In condemning regulations that would grant the right of cross-examination (through advocates) to both sides in Title IX tribunals, the Dec. 15 editorial “Don’t retraumatize sexual assault victims” should have directed its criticism not at Education Secretary Betsy DeVos but instead at the due process clause. After all, it’s that section of the Constitution that has guided federal court decisions on this issue. “Due process,” the U.S. Court of Appeals for the 6th Circuit noted in a sexual assault case from the University of Michigan, “requires cross-examination in circumstances like these because it is ‘the greatest legal engine ever invented’ for uncovering the truth.” As another federal judge noted, in a case from Penn State , due process also serves the university’s interest — which must be not for unfair procedures that eject “innocent students who would otherwise benefit from, and contribute to, its academic environment,” but in “securing accurate resolutions of student complaints.”
It was surprising to see the editorial imply that these and similar decisions are wrong. But, at the least, the editorial should have acknowledged that, on cross-examination and Title IX, Ms. DeVos was merely following the trend of judicial opinions.
KC Johnson, Scarborough, Maine
The writer is co-author of “The Campus
Rape Frenzy: The Attack on Due Process
at America’s Universities.”
The editorial “Don’t retraumatize sexual assault victims” argued against allowing the representatives of a student to cross-examine an accuser.

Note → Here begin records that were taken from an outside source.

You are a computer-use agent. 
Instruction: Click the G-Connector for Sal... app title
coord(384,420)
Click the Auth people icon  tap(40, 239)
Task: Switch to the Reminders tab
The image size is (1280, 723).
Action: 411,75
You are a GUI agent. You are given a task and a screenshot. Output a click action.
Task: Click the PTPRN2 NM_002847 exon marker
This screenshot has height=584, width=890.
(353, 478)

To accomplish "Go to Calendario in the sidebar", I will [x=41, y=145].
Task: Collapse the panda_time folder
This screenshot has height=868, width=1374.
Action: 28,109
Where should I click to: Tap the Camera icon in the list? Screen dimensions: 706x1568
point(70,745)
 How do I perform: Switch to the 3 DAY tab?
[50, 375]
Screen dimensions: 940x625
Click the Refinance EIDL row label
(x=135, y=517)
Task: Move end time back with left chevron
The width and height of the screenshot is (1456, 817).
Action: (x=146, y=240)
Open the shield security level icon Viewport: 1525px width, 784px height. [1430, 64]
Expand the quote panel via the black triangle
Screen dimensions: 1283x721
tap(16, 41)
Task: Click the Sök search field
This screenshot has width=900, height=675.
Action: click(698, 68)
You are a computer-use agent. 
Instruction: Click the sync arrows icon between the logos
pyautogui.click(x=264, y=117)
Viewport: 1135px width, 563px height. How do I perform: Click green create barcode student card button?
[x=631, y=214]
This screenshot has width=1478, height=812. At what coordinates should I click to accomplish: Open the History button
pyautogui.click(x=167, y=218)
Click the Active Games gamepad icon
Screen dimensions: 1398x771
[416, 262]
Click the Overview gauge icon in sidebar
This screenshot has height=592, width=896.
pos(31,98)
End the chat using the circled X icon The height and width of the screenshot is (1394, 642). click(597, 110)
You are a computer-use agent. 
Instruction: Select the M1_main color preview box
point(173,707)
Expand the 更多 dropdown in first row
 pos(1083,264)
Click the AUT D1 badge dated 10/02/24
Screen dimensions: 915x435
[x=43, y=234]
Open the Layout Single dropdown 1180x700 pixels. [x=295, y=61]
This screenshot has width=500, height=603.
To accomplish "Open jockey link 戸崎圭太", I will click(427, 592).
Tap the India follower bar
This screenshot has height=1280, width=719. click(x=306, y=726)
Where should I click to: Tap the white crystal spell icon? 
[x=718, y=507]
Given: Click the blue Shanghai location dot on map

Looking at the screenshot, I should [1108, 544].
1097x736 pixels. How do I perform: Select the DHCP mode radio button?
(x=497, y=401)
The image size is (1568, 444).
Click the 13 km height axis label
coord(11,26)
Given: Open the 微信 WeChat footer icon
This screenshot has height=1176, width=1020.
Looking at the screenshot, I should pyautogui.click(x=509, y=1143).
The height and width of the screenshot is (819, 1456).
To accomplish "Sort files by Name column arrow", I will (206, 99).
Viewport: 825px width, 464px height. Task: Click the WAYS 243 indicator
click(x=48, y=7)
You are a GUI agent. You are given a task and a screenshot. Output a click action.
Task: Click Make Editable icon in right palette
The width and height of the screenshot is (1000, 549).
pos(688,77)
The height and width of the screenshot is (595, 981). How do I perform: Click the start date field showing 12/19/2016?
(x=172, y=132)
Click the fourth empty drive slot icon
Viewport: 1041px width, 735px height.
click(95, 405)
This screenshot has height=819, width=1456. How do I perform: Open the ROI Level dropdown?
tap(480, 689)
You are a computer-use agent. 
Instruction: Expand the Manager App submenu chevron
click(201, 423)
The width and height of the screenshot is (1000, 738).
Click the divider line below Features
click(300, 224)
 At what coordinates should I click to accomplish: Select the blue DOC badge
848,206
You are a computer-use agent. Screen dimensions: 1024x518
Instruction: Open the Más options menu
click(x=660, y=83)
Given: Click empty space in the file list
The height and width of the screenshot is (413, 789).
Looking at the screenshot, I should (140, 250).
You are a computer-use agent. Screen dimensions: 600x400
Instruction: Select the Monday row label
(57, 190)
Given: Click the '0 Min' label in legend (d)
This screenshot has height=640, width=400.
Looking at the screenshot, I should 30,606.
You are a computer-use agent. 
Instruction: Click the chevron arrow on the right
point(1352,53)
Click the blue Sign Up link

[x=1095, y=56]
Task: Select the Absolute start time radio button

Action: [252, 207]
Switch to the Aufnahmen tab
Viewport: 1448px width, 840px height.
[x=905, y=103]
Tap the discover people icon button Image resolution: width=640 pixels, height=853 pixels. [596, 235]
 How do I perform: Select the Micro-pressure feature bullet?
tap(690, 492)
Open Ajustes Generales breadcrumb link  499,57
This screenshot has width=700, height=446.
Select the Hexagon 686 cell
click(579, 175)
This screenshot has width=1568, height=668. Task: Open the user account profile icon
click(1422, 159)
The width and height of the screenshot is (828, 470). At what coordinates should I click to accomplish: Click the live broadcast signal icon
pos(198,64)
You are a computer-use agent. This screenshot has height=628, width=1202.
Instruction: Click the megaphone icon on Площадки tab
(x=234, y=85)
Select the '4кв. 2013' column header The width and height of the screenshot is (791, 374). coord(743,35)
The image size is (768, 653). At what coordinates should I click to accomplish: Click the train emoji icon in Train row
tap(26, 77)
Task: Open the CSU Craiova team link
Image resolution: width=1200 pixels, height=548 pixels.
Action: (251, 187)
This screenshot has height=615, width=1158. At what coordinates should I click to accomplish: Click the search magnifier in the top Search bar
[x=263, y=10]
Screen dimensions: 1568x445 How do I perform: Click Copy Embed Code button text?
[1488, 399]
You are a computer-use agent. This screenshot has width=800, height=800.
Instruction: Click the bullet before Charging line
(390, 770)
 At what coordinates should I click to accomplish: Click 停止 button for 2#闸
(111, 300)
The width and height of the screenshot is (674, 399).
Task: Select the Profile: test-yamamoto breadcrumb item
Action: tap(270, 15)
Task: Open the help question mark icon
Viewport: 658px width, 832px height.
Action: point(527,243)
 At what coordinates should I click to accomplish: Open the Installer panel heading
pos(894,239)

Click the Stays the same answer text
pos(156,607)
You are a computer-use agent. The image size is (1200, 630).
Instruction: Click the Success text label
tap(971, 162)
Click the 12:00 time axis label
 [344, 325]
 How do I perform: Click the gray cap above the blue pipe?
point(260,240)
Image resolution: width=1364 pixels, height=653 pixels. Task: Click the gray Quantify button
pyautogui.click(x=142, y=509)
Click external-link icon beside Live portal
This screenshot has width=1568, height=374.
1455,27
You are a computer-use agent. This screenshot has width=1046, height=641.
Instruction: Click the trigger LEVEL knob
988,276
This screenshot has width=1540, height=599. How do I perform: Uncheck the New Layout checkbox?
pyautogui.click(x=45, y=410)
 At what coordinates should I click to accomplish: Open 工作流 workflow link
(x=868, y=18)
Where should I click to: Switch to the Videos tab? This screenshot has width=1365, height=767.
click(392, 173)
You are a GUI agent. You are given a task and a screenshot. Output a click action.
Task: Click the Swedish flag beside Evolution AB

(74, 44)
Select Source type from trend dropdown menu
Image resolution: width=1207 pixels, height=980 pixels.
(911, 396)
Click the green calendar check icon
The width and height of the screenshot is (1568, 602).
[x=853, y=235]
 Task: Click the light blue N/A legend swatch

The headline presupposed the guilt of the accused and trauma of the victim, and, in doing so, underscored precisely why cross-examination is essential to procedural due process. That is particularly so in situations in which the accounts of the accuser and the accused are often the only evidence. I regret that cross-examination may be an ordeal for a victim, but one who seeks justice must accept the responsibilities required by a fair hearing process.
Eugene D. Gulland, Aldie
When reviewing the cases that have hammered college kangaroo courts for following the Obama-era guidance, what stands out is the failure of colleges to be serious about truth-finding. The proposed regulations recognize that accusation is not proof. Truth-finding is the purpose of an investigation. We have known for hundreds of years that cross-examination is the most powerful mechanism for truth-finding.
The right to challenge the story of an accuser is so fundamental that it is enshrined in the Sixth Amendment of the Constitution for criminal accusations. Truth-finding is no more uncomfortable for the accuser than it is for the accused. The fig leaf of saying that the penalties imposed by colleges are not “criminal” sanctions does not change the severity of the matter. The possibility of being branded a sexual assault perpetrator has lifetime consequences that deserve real truth-finding.
Margaret C. Valois, Lynchburg, Va.
The writer is a Title IX adviser to accused students.